PROBLEM DETAILS: Look through the entries below and show every line containing the word "agent".

Collected data
___
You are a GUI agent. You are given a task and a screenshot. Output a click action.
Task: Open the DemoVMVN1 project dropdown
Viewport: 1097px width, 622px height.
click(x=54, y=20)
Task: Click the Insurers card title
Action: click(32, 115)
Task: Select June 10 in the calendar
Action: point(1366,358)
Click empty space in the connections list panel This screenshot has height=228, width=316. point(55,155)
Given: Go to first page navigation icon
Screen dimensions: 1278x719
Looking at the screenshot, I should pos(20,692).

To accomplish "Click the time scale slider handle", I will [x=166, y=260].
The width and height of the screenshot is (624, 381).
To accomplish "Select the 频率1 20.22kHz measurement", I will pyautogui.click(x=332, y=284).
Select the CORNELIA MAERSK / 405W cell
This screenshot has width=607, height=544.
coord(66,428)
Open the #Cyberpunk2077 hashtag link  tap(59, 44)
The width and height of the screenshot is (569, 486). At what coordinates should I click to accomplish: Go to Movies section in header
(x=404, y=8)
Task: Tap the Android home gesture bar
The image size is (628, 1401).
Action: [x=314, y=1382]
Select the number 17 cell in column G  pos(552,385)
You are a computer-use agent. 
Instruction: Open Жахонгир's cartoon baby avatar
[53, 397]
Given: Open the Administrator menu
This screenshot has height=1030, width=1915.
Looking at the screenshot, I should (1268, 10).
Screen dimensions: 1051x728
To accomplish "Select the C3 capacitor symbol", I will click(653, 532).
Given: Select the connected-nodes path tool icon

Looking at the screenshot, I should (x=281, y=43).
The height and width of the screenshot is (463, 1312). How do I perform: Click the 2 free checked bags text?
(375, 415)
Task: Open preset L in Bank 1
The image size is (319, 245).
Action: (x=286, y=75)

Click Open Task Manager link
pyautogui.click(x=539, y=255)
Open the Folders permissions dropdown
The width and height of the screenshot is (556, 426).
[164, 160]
___
RESPONSE:
You are a GUI agent. You are given a task and a screenshot. Output a click action.
You are a computer-use agent. 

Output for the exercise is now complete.